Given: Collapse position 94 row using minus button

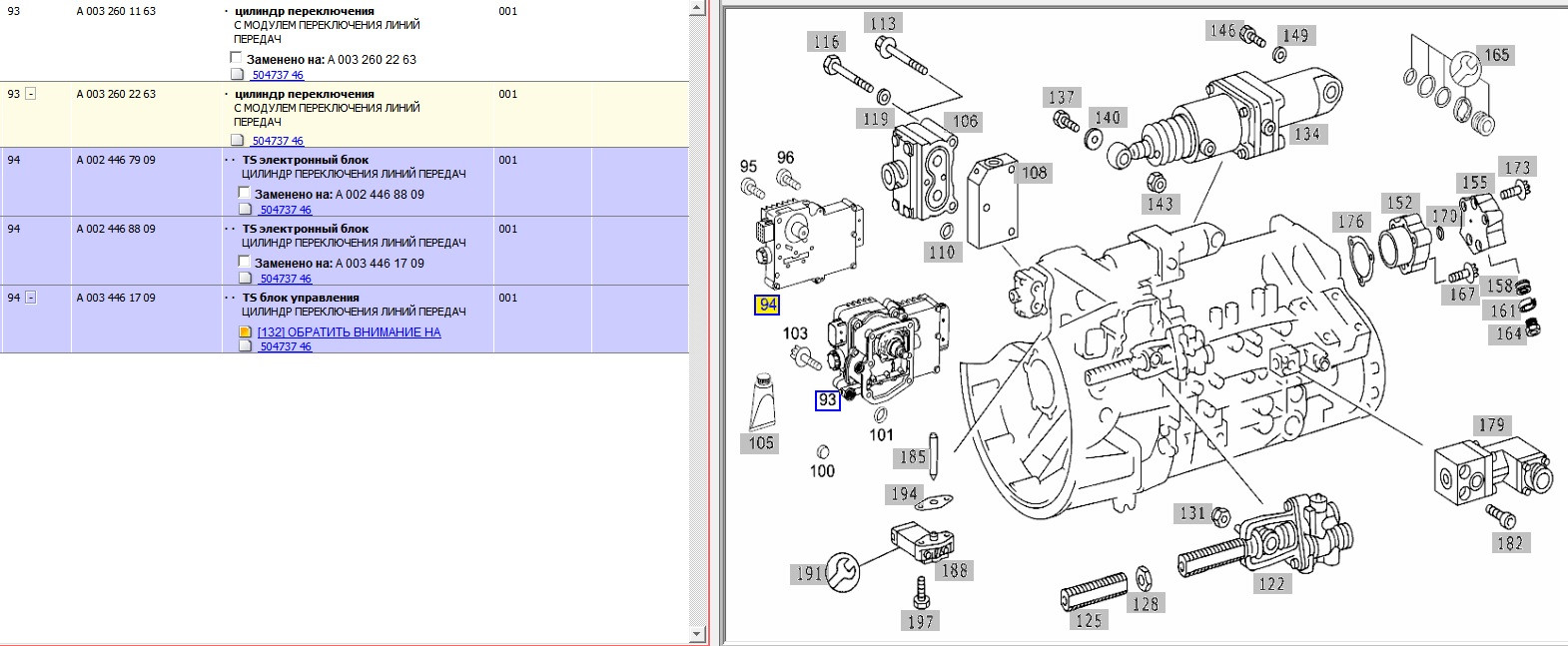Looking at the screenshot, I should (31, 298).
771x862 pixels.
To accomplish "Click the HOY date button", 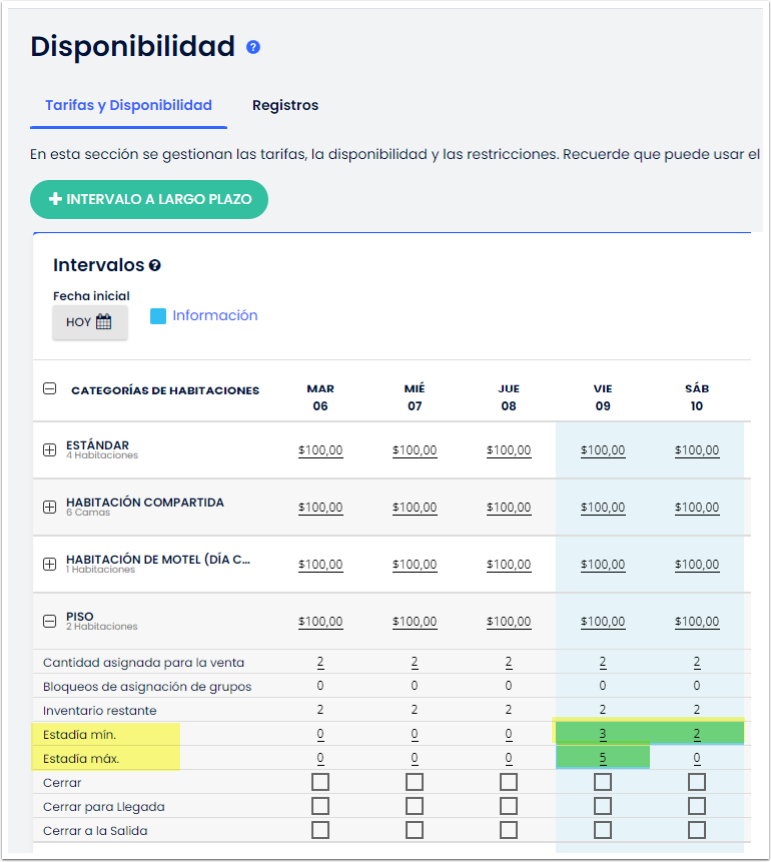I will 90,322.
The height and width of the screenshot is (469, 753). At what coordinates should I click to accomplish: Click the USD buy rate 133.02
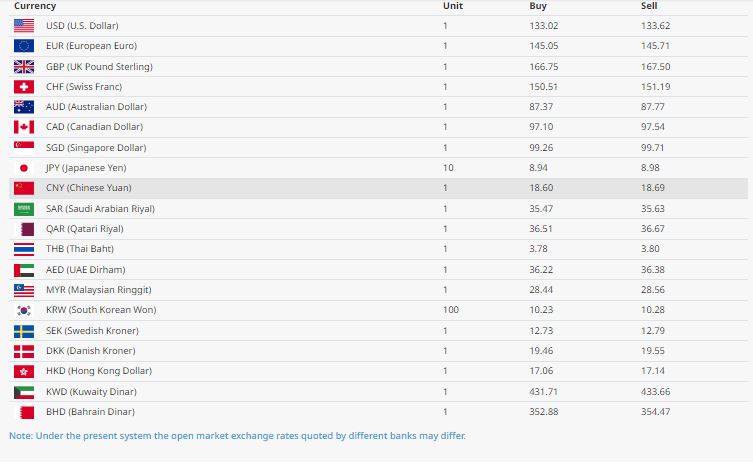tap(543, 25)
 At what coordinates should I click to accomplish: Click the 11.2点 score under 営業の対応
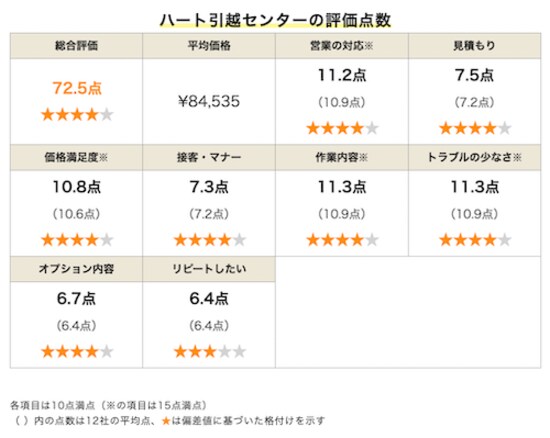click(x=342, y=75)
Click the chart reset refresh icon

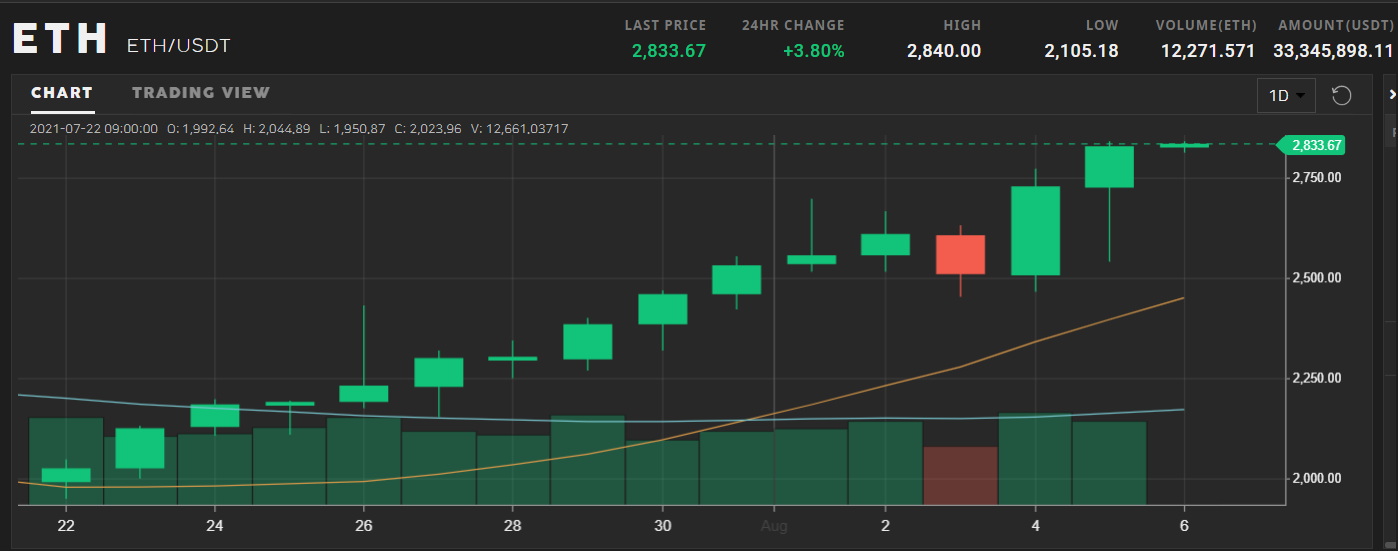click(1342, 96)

━━━━━━━━

• _YOUR TASK_: Skip the pictures and print exactly the lines from the one containing "score under 営業の対応" through the end of the records above.

• _THE ANSWER_:
 At what coordinates should I click to accomplish: Click the 11.2点 score under 営業の対応
click(x=342, y=75)
Click the chart reset refresh icon

click(1342, 96)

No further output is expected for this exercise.